Entries supplied:
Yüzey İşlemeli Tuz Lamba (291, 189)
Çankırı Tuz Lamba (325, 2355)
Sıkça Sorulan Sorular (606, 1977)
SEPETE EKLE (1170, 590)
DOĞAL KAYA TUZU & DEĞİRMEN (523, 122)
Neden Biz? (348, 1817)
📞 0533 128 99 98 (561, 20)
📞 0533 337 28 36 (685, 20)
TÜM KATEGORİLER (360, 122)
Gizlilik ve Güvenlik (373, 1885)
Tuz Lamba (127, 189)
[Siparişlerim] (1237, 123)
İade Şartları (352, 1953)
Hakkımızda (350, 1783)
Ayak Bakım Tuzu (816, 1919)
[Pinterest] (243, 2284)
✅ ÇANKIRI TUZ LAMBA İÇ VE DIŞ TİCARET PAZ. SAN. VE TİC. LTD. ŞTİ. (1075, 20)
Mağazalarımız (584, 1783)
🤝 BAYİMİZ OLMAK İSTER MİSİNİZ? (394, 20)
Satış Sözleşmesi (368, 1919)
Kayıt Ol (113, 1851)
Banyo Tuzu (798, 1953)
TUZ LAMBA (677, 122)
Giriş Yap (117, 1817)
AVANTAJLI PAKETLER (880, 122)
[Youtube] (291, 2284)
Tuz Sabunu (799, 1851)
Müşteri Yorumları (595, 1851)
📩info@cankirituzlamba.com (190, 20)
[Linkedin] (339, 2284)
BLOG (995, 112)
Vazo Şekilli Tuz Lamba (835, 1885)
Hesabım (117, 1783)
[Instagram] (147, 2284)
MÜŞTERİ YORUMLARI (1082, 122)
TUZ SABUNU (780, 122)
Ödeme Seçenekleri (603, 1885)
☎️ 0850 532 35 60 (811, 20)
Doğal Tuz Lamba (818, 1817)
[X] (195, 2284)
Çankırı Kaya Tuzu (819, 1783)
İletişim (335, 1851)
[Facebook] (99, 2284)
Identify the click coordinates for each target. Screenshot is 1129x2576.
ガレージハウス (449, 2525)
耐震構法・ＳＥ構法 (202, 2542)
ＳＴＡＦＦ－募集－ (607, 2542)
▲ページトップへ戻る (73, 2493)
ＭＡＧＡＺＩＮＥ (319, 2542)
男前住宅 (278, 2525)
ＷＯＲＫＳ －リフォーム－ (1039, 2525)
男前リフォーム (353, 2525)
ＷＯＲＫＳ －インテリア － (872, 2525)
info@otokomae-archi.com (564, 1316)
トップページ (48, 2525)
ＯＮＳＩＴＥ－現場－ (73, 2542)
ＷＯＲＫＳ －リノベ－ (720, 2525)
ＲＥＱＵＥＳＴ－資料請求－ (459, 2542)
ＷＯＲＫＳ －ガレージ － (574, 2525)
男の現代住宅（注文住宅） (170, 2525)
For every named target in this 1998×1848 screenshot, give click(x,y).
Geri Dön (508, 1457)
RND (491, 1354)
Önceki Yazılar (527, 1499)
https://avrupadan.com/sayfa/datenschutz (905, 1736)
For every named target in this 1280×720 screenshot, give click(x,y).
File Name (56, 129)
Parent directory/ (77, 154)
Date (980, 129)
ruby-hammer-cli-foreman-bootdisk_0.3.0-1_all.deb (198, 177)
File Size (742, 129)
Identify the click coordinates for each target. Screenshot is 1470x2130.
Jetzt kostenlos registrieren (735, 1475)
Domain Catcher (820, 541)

Task brief: Reproduce, word for word and in full, only the lines above that start at the line with "[X] (195, 2284)" and run through the line with "ＷＯＲＫＳ －ガレージ － (574, 2525)", both ends included.

Output of the task:
[X] (195, 2284)
Çankırı Kaya Tuzu (819, 1783)
İletişim (335, 1851)
[Facebook] (99, 2284)
Identify the click coordinates for each target. Screenshot is 1129x2576.
ガレージハウス (449, 2525)
耐震構法・ＳＥ構法 (202, 2542)
ＳＴＡＦＦ－募集－ (607, 2542)
▲ページトップへ戻る (73, 2493)
ＭＡＧＡＺＩＮＥ (319, 2542)
男前住宅 (278, 2525)
ＷＯＲＫＳ －リフォーム－ (1039, 2525)
男前リフォーム (353, 2525)
ＷＯＲＫＳ －インテリア － (872, 2525)
info@otokomae-archi.com (564, 1316)
トップページ (48, 2525)
ＯＮＳＩＴＥ－現場－ (73, 2542)
ＷＯＲＫＳ －リノベ－ (720, 2525)
ＲＥＱＵＥＳＴ－資料請求－ (459, 2542)
ＷＯＲＫＳ －ガレージ － (574, 2525)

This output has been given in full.